O documento obtido por ÉPOCA revela como os EUA espionaram oito integrantes do Conselho de Segurança, entre os quais ao menos um permanente (França) e três não permanentes (Brasil, Japão e México), durante as negociações. Todos esses países são considerados “aliados”. Pela ação da NSA, os Estados Unidos descobriram como votariam. Isso lhes deu uma posição de vantagem nas discussões com os demais países-membros. O documento, intitulado “Sucesso Silencioso”, celebra o sucesso da empreitada. A previsão era que fosse aberto ao público somente em 2035. Documentos desse tipo são proibidos para estrangeiros (carregam o selo “NOFORN”, ou “no foreigners”).
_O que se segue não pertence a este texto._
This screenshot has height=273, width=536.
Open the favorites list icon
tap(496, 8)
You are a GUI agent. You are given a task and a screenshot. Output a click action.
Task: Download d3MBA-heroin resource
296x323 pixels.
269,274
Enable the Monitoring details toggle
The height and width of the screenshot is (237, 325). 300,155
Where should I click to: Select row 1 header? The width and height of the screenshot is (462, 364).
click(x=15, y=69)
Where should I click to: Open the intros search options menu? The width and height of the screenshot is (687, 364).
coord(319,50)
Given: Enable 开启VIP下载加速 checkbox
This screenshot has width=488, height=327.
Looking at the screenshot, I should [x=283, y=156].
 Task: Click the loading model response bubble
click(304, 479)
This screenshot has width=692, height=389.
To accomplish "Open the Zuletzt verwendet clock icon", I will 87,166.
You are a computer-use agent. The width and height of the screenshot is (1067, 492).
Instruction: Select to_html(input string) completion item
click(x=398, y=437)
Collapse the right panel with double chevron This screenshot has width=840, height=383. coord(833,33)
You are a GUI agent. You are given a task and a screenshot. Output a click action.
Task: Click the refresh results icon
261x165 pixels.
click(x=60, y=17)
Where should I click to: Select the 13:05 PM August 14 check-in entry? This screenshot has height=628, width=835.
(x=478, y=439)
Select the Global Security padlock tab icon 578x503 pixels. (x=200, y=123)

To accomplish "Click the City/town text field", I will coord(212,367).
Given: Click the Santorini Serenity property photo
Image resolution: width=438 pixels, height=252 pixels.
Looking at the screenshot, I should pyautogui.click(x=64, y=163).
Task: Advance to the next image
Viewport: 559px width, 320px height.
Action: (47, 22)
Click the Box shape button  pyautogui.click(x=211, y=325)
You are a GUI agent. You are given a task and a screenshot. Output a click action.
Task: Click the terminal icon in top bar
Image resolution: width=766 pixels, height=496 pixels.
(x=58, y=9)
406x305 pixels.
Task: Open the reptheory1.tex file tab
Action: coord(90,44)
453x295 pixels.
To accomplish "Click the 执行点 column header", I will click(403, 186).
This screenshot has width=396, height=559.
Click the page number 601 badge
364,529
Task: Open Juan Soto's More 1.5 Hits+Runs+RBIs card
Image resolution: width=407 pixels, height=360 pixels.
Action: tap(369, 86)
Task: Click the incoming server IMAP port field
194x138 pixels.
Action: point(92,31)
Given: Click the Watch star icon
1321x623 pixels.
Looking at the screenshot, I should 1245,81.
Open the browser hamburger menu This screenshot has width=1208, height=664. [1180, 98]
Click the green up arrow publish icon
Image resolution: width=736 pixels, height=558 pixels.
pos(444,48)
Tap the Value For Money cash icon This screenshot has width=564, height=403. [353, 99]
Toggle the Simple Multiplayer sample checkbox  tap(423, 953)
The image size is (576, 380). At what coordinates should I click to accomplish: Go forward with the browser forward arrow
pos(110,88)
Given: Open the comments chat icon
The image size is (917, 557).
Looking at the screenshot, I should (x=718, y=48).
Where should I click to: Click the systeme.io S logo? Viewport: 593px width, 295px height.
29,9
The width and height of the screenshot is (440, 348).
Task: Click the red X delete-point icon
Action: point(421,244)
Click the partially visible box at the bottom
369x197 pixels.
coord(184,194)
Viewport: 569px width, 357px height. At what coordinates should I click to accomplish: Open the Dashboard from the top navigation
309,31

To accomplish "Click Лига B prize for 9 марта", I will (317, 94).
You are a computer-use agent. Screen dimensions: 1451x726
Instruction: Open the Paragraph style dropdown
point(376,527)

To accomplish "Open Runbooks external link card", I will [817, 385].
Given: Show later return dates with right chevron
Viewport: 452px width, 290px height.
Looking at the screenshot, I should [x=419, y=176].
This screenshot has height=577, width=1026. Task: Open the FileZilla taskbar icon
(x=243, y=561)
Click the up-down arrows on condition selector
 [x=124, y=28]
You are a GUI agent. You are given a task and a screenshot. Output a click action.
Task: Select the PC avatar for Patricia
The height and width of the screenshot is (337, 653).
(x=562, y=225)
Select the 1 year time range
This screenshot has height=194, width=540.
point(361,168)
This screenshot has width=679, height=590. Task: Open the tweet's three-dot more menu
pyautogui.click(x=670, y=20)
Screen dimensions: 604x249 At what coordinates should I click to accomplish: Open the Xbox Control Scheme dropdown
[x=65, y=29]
Procurado por ÉPOCA, o governo dos Estados Unidos, por intermédio de sua embaixada em Brasília, informou que não comenta nenhum tipo de atividade secreta e que, portanto, não se pronunciaria sobre o assunto. O porta-voz substituto do secretário-geral da ONU, Eduardo del Buey, afirmou que “todos os países-membros da ONU são obrigados por lei a respeitar a privacidade de comunicações diplomáticas e espera-se que o façam”. Em resposta a ÉPOCA, a embaixada da França enviou declarações dadas em julho pelo presidente François Hollande. Ele disse que “não podemos aceitar este tipo de comportamento entre parceiros e aliados” e pediu que os EUA “parem imediatamente”. “Não podemos ter negociações, transações em qualquer área, a não ser que haja essas garantias”, afirmou. “Falo pela França, mas isso vale por toda a União Europeia e, eu diria, por todos os parceiros dos EUA. Sabemos bem que há sistemas que devem ser controlados, notadamente pela luta contra o terrorismo. Mas não penso que seja dentro de nossas embaixadas ou da União Europeia que exista esse risco.” ÉPOCA contatou as embaixadas de Japão e México. Nenhuma das duas respondeu até o fechamento desta edição. O Itamaraty também não quis se pronunciar.